Until very recently, NPCs (Non-Player Characters) within games have lacked the ability to perform smart actions. Reinforcement Learning (RL) allows us to train smarter NPC agents, which enables more interesting gameplay. In becoming proficient at games like Go, Quake III or StarCraft, RL models have demonstrated that they can outdo human performance and produce unique long-term strategies never discovered before. These strategies mean RL has a variety of real-world applications. For example, RL can be used for Robotics as well as next-gen video game AI. It is used to train robots to grasp various objects, which is also a growing area of research.
The Unity Machine Learning Agents Toolkit (ML-Agents) allows us to train intelligent agents within games and simulations. We applied this toolkit to our own internal Unity game project to see how smart the game AI can become. More importantly, it will let us explore the field of RL. Finally, innovation within the field of training intelligent NPCs could benefit other real-world applications.
RL is a field of machine learning (ML) where an agent at each timestep takes an action in an environment and receives a state and reward. RL aims to maximize the agent’s total reward by learning an optimal policy (that is, an algorithm used by the Agent to decide what actions to take at each timestep) through a trial-and-error learning process for a environment. Essentially, a policy is evaluated depending on the results of actions taken within an environment by an agent.
Classic RL Diagram
In the context of game AI, the agent refers to the game player/NPC, the environment refers to the environment surrounding the player within the game simulation, and the action refers to the actions taken by the player, such as moving, attacking or dodging in an action game. The state and reward are generally defined by the game AI designer. For example, in a simple action game, the state is the distance between the player and the enemy, the reward becomes a positive value if the player defeats an enemy, and a negative value if the player is defeated by an enemy, etc.

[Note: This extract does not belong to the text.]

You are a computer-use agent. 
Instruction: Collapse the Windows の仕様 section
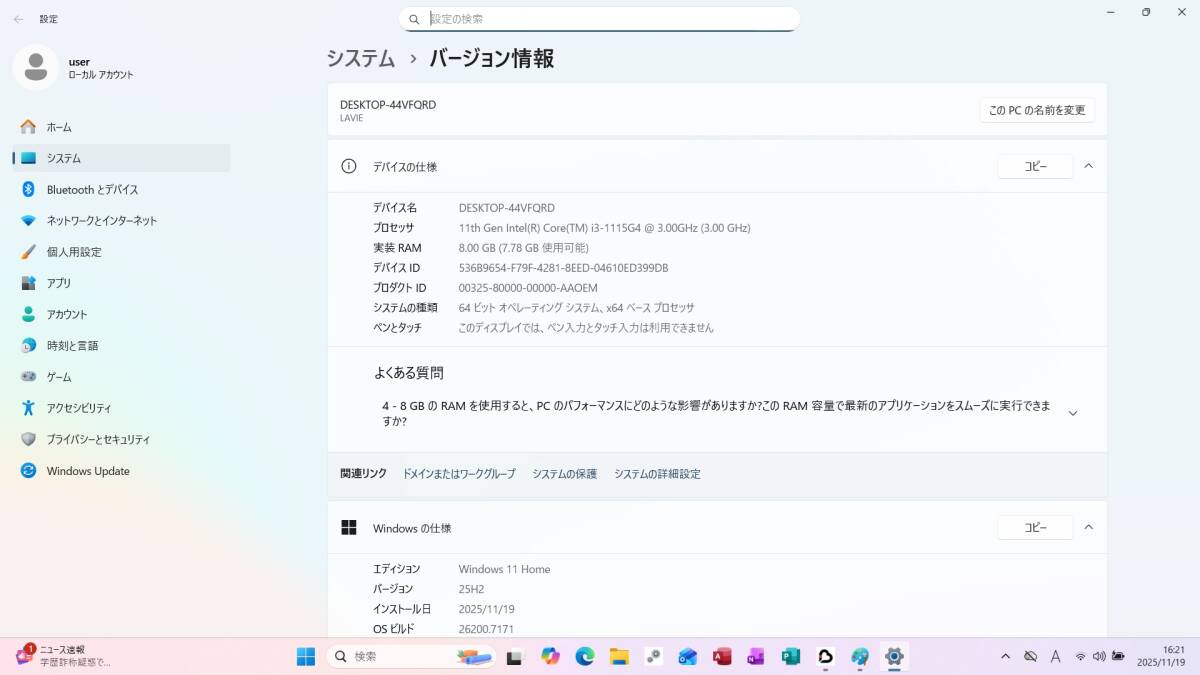(x=1089, y=527)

Unity’s ML-Agents is an open-source toolkit that enables the training of intelligent agents within gaming and simulation environments. A Python API allows us to train agents using RL, as well as a number of other ML techniques, all implemented in PyTorch.
ML Agents Block Diagram from ML-Agents Toolkit Overview
The toolkit contains four key components: 1) the learning environment; 2) the communicator; 3) Python API; and 4) the Python Trainer. The learning environment consists of the Unity game scene and all the game characters. The communicator allows interaction between the Python API and the learning environment. The Python API allows for control of the learning environment. The Python Trainer contains all of the ML algorithms. The game AI designer does the training of agents with Python Trainer interface.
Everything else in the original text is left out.